→ What the task requires
Pull every line containing the word "will" from the records.
╭─ Dataset records
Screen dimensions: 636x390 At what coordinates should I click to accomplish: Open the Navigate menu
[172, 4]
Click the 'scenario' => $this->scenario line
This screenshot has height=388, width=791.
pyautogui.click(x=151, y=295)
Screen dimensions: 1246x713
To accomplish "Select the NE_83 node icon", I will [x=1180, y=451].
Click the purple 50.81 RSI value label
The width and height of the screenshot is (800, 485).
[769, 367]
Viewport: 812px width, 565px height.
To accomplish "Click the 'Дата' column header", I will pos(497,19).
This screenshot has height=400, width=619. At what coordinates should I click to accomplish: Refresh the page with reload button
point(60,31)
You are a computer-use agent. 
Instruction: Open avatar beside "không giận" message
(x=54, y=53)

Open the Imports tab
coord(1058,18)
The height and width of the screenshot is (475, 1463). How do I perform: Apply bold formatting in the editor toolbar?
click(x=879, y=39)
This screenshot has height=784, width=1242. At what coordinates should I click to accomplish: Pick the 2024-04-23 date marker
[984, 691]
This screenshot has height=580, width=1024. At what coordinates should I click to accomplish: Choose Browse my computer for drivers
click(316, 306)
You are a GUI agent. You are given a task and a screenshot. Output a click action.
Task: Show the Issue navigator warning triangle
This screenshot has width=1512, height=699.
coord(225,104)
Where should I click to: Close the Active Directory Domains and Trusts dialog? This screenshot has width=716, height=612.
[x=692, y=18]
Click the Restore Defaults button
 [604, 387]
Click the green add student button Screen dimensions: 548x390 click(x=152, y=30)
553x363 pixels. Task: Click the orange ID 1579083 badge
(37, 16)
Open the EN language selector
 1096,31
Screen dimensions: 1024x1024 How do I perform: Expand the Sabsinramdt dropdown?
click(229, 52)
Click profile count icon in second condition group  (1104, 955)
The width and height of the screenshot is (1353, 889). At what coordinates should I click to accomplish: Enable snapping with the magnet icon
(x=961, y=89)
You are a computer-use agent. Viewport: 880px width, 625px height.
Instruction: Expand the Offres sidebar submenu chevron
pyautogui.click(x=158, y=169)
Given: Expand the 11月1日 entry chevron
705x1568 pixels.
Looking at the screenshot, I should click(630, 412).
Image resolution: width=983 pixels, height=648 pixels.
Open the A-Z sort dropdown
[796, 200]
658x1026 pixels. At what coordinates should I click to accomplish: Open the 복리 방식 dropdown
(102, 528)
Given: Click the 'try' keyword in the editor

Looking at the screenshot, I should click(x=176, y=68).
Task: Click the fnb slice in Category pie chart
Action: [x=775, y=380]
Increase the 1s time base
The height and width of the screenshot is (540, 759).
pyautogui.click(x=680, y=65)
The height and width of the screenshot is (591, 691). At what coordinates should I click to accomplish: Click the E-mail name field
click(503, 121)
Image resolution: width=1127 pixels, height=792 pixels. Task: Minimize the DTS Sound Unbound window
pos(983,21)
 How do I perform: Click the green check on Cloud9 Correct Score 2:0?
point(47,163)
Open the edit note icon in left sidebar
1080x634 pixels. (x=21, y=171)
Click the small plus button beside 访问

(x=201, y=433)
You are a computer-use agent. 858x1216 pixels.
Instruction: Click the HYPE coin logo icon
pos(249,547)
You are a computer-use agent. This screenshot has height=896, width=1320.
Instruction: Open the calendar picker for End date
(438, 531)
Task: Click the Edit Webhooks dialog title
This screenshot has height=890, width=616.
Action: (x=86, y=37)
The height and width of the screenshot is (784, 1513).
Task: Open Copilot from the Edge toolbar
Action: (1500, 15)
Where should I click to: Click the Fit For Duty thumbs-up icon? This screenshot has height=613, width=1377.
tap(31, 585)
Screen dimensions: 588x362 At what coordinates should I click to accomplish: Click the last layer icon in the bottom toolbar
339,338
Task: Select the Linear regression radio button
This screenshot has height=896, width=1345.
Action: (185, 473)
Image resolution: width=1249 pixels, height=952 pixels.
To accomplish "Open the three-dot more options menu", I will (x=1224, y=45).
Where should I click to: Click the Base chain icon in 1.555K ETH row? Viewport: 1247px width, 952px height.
╰─
→ Task response
To accomplish "Select the NE_83 node icon", I will [x=1180, y=451].
To accomplish "Click the 'Дата' column header", I will pos(497,19).
To accomplish "Open the three-dot more options menu", I will (x=1224, y=45).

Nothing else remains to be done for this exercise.